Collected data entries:
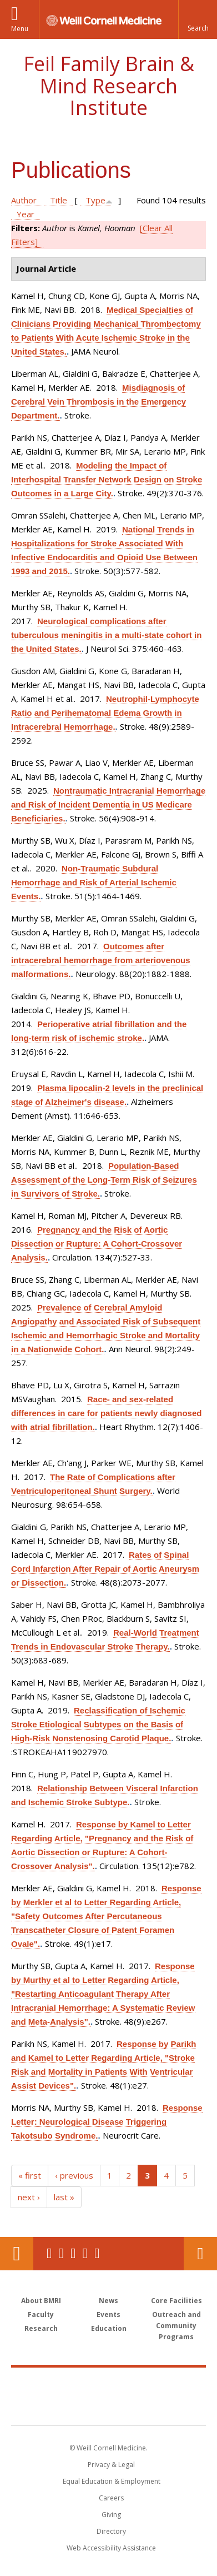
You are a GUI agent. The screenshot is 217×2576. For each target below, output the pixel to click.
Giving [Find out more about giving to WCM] (111, 2514)
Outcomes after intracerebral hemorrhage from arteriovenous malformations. (100, 960)
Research (41, 2328)
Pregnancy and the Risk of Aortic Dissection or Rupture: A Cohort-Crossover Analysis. (96, 1243)
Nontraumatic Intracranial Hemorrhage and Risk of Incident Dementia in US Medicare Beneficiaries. (108, 804)
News (108, 2300)
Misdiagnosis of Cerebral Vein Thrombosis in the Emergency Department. (98, 401)
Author (24, 200)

ACTIVITY
What is needed here is an exact transcript of the data above, pictures excluded.

SOLUTION TO THIS PROBLEM
You are a GUI agent. The screenshot is 217×2576. For each target below, output the pixel to click.
Giving [Find out more about giving to WCM] (111, 2514)
Outcomes after intracerebral hemorrhage from arteriovenous malformations. (100, 960)
Research (41, 2328)
Pregnancy and the Risk of Aortic Dissection or Rupture: A Cohort-Crossover Analysis. (96, 1243)
Nontraumatic Intracranial Hemorrhage and Risk of Incident Dementia in US Medicare Beneficiaries. (108, 804)
News (108, 2300)
Misdiagnosis of Cerebral Vein Thrombosis in the Emergency Department. (98, 401)
Author (24, 200)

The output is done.